Tilly Norwood vakasıyla yapay zeka ile yaratılan oyuncunun sesi ve içeriği üzerine küresel tartışmayı inceleyen kapsamlı bir analiz.
Hollywood’un son dönemdeki en sıcak konularından biri, var olmayan bir karakterin kamuoyunda yarattığı yankı. Londra kökenli bir aktris olarak tanıtılan ve sosyal medyada hızla popülerleşen Tilly Norwood, kısa sürede 40 binin üzerinde Instagram takipçisine ulaştı. Ancak gerçek bir insan olmaması ve bir yapım şirketinin onu Hollywood’un bir oyuncusu gibi lanse etmesi, pek çok tartışmayı beraberinde getirdi.
Bu yapay karakterin doğuşu, Particle6’nin yapay zeka birimi Xicoia tarafından hayata geçirildi. Norwood’un tanıtımı, geçtiğimiz Eylül ayında Zürih Film Festivali’nde yapılırken, Hollandalı yapımcı Eline Van der Velden’in bir ajans bulma çabası büyük tepkiye yol açtı. İnsanlar ve sektördeki pek çok kişi, bu tür bir konseptin gerçek oyunculukla olan bağı nasıl etkilediğini sorguluyor.
Ünlü oyuncu Emily Blunt ise bir söyleşide konuyu duyunca şu sözlerle tepki gösterdi: “Bu gerçekten korkutucu. Ajanslar, lütfen yapmayın. İnsan bağımızı elimizden almayın.” SAG-AFTRA gibi büyük oyuncu sendikaları da konuyu sert ifadelerle eleştirdi. Yayımlanan açıklamada, Tilly Norwood’un bir oyuncu olmadığının ve tamamen bilgisayar tarafından üretilen bir karakter olduğunun altı çizildi; “Bu sistem, eğitimli emek üzerinden çalışsa da duygudan ve insan deneyiminden yoksun” denildi ve izleyicilerin bu tür içeriklere olan ilgisinin sınırlı olduğu vurgulandı. Oyuncular için gerçek karşılığı olan iş güvencesini tehdit eden bir gelişme olarak değerlendirildi.

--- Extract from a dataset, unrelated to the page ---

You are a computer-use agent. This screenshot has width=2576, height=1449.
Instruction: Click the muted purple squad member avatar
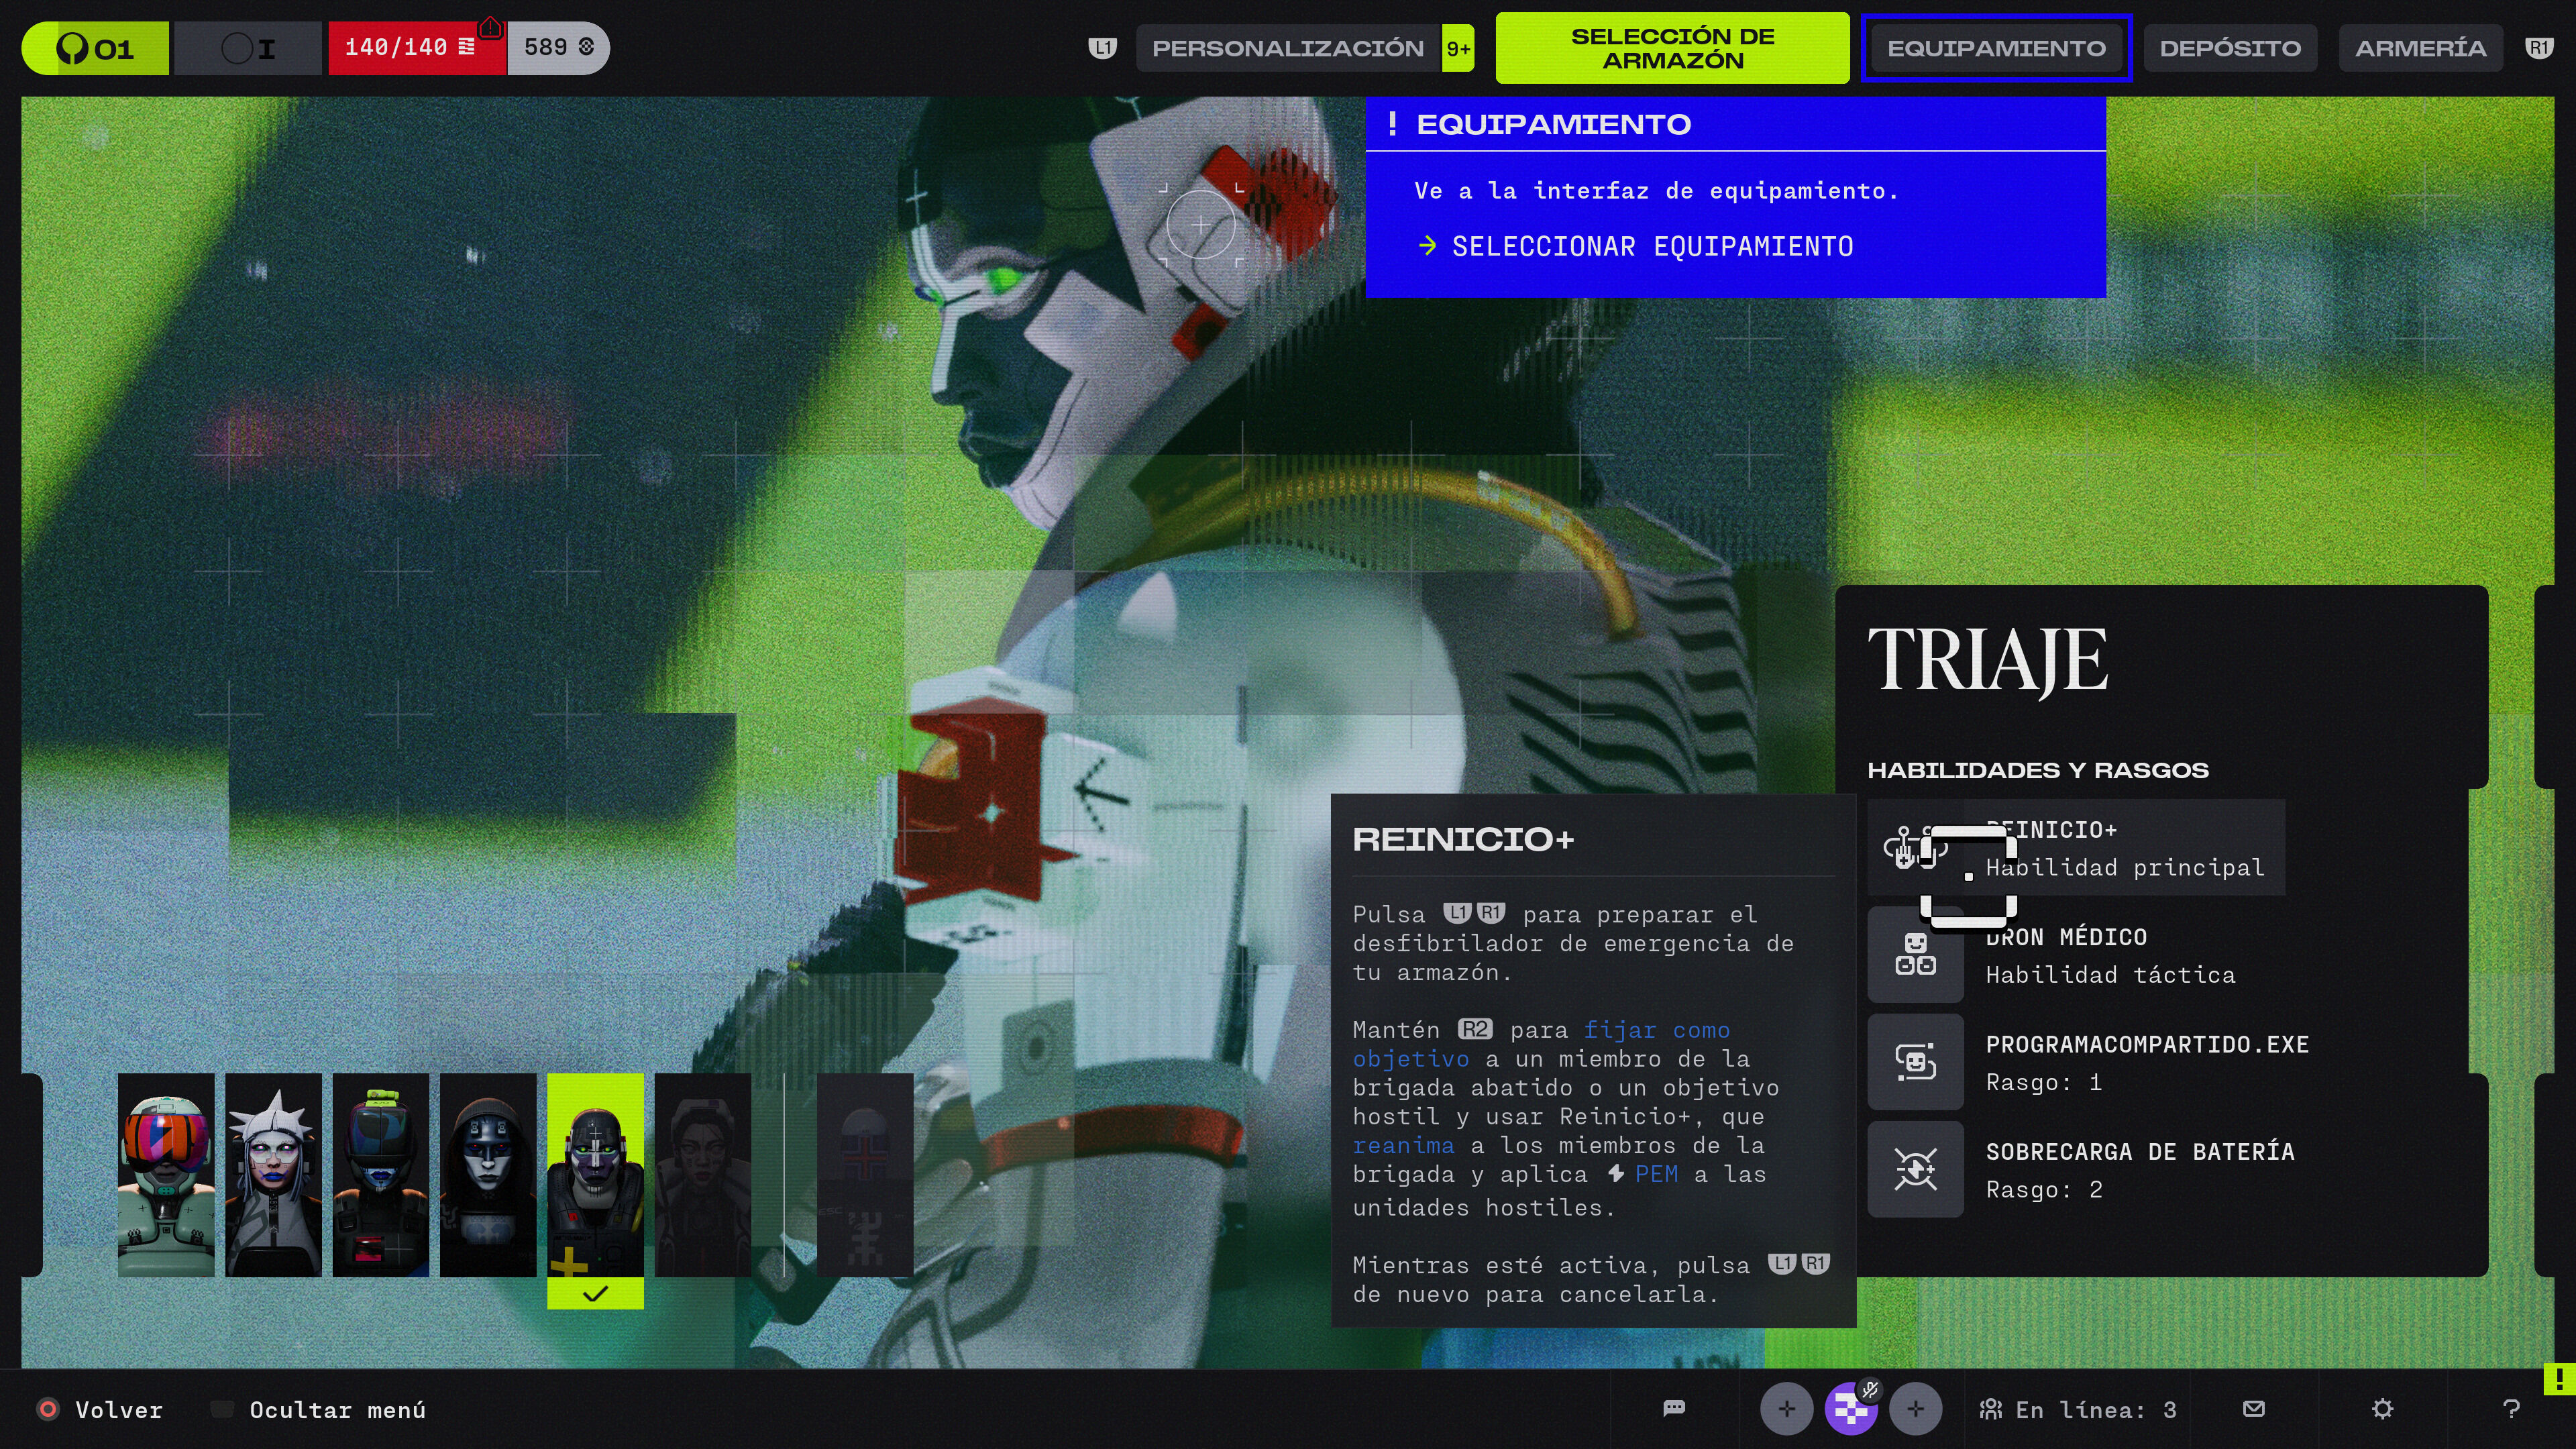pyautogui.click(x=1850, y=1409)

İşlerin bu noktaya gelmesinin ardından Van der Velden’in Norwood’un Instagram paylaşımında yaptığı açıklama gündeme damgasını vurdu. “Norwood, bir insanın yerine geçmek için değil, sanatsal bir yaratım olarak var.” şeklindeki ifadeler, tartışmayı yatıştırma amacı taşısa da yaratıcı çalışmanın sınırlarını ve dolaylı etkilerini yeniden gündeme taşıdı.

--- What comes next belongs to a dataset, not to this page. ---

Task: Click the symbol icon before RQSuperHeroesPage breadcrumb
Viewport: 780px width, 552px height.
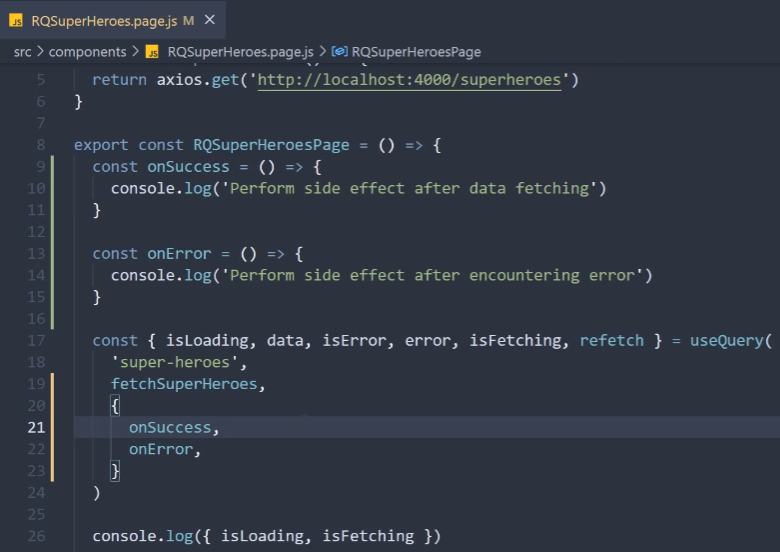Action: tap(339, 51)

Geleceğe bakınca, OpenAI’nin Sora 2 gibi gelişmiş yapay zeka modellerinin sektörde yarattığı yankı daha da büyüyor. Bu gelişmeler, sentetik oyuncuların kullanımına karşı sözleşme güvenliklerini güçlendirme çağrılarını tetikledi. SAG-AFTRA ile Writers Guild of America (WGA) gibi kurumlar, yapay zekayla üretilen içeriklere karşı daha sıkı kurallar ve korumalar talep ediyor.

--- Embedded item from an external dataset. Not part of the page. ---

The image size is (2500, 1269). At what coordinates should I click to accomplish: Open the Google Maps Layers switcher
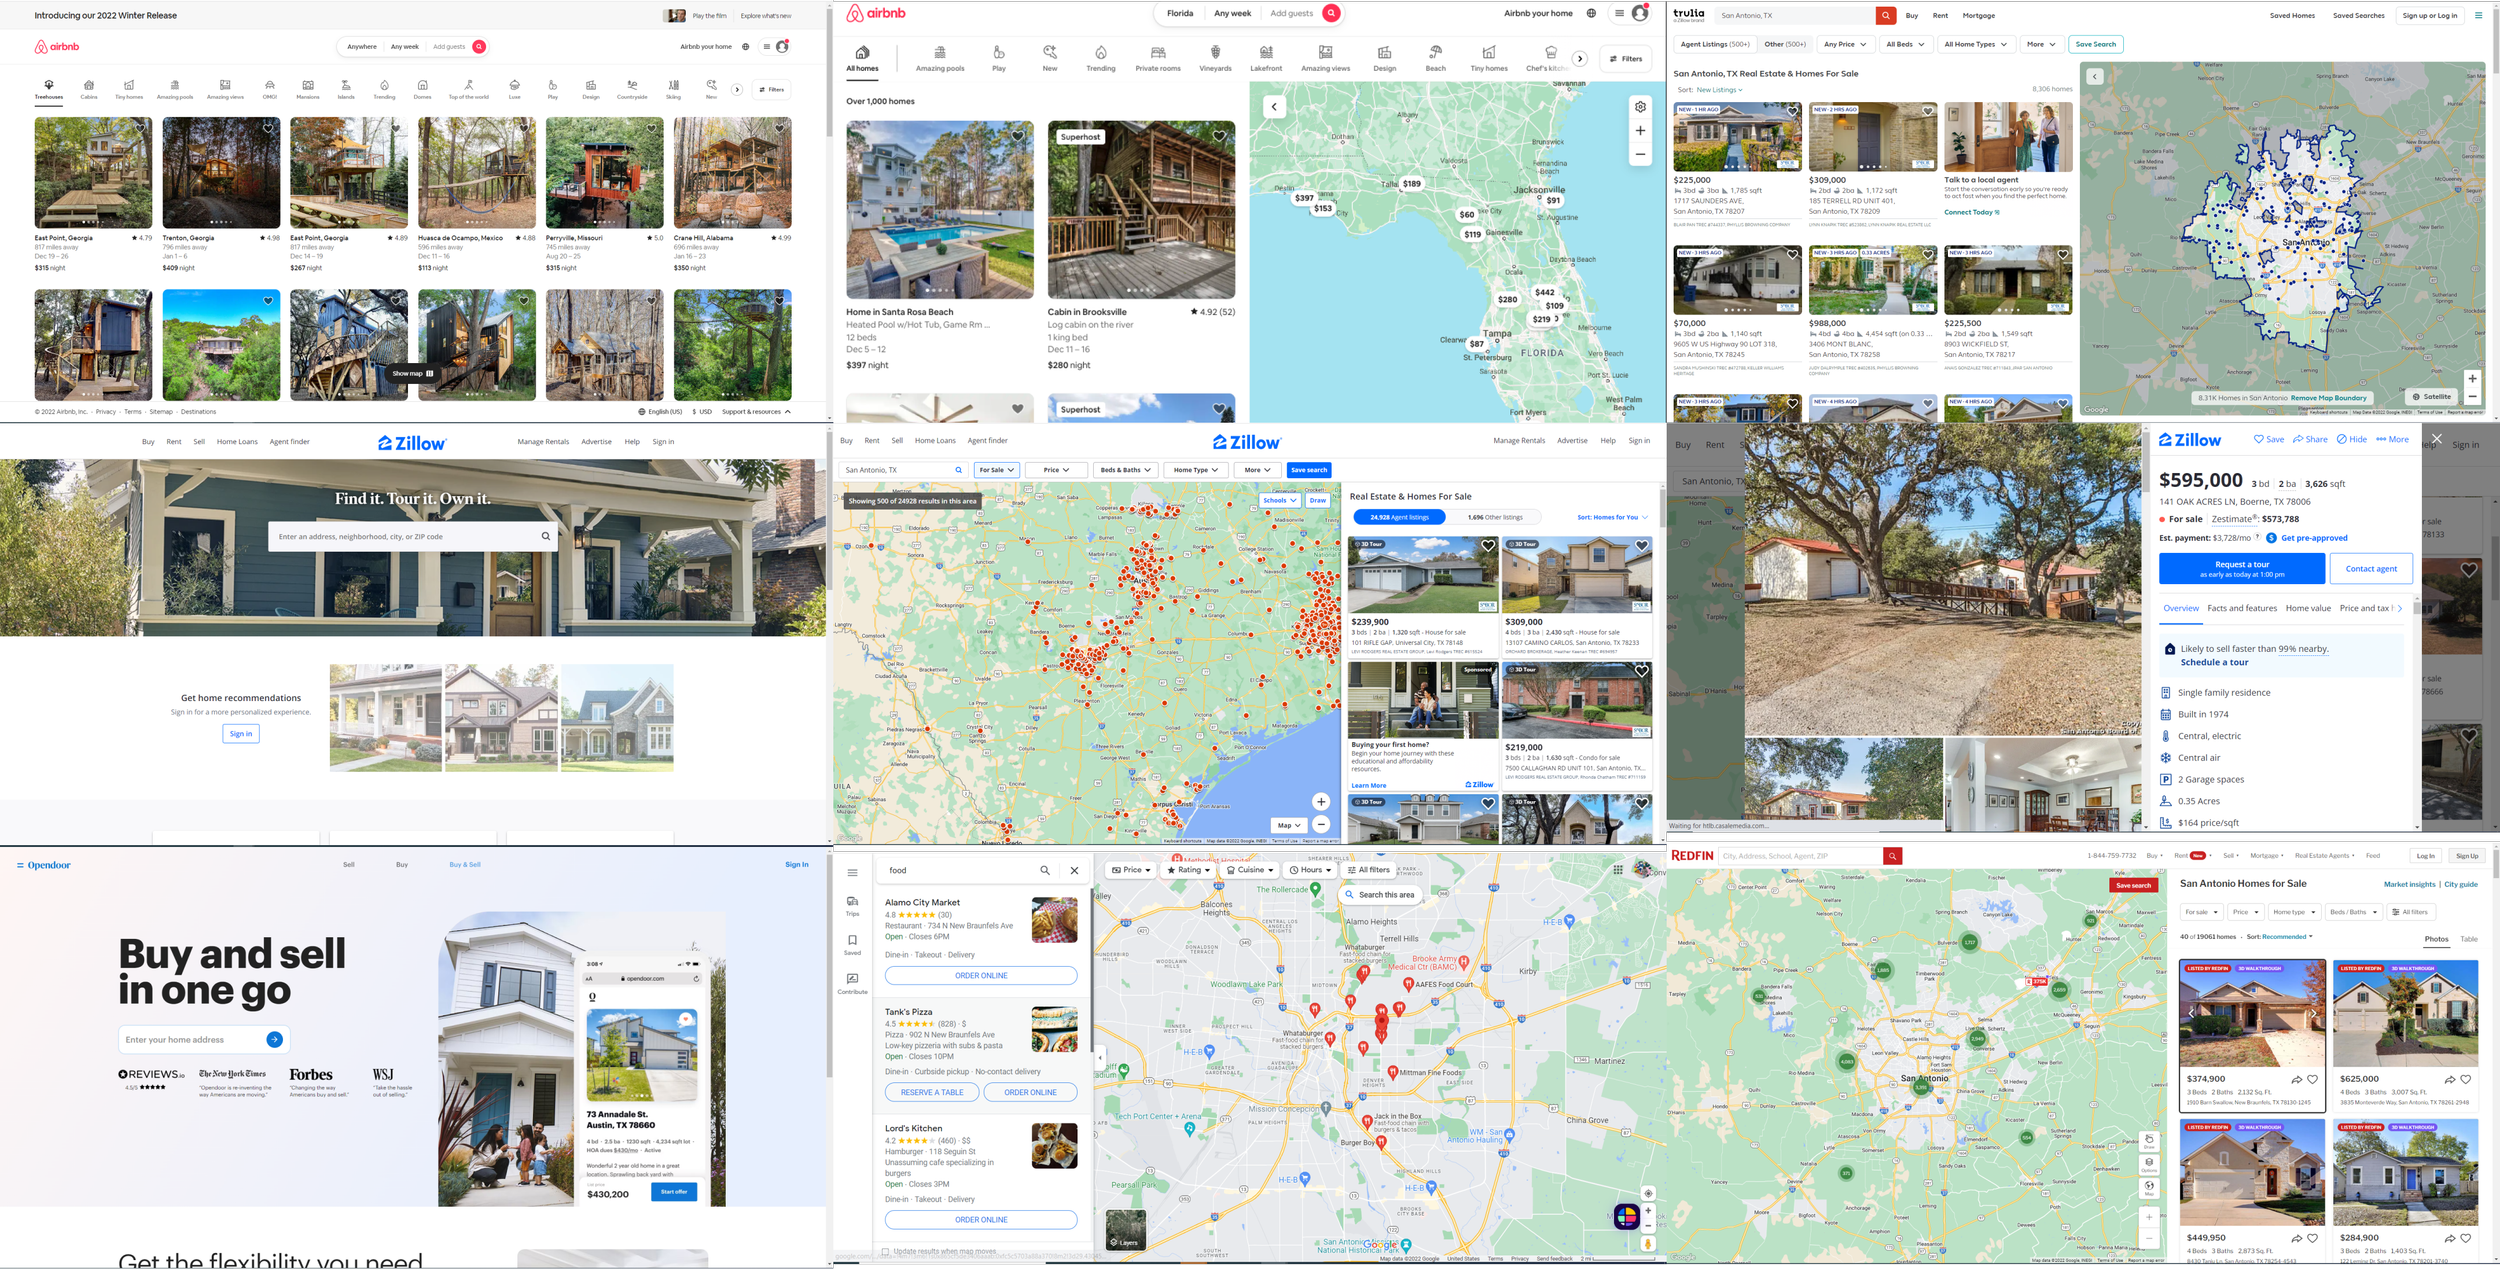click(1125, 1230)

Uzun vadede, sahne adıyla yaratılan bir yıldızın gerçeklik meselesi -hem yasal hem de etik açıdan- daha da görünür hale geliyor. Oyuncuların sesi ve görüntülerinin, kişinin hayatını kaybetmesinin ardından bile yapay zeka ile çoğaltılabileceği fikirleri ise tartışmayı yeni bir boyuta taşıyor. Bu gelişmeler, yapay zekanın sektörde yaratacağı potansiyel değişikliklerin sadece teknolojik değil, toplumsal boyutlarını da gözler önüne seriyor.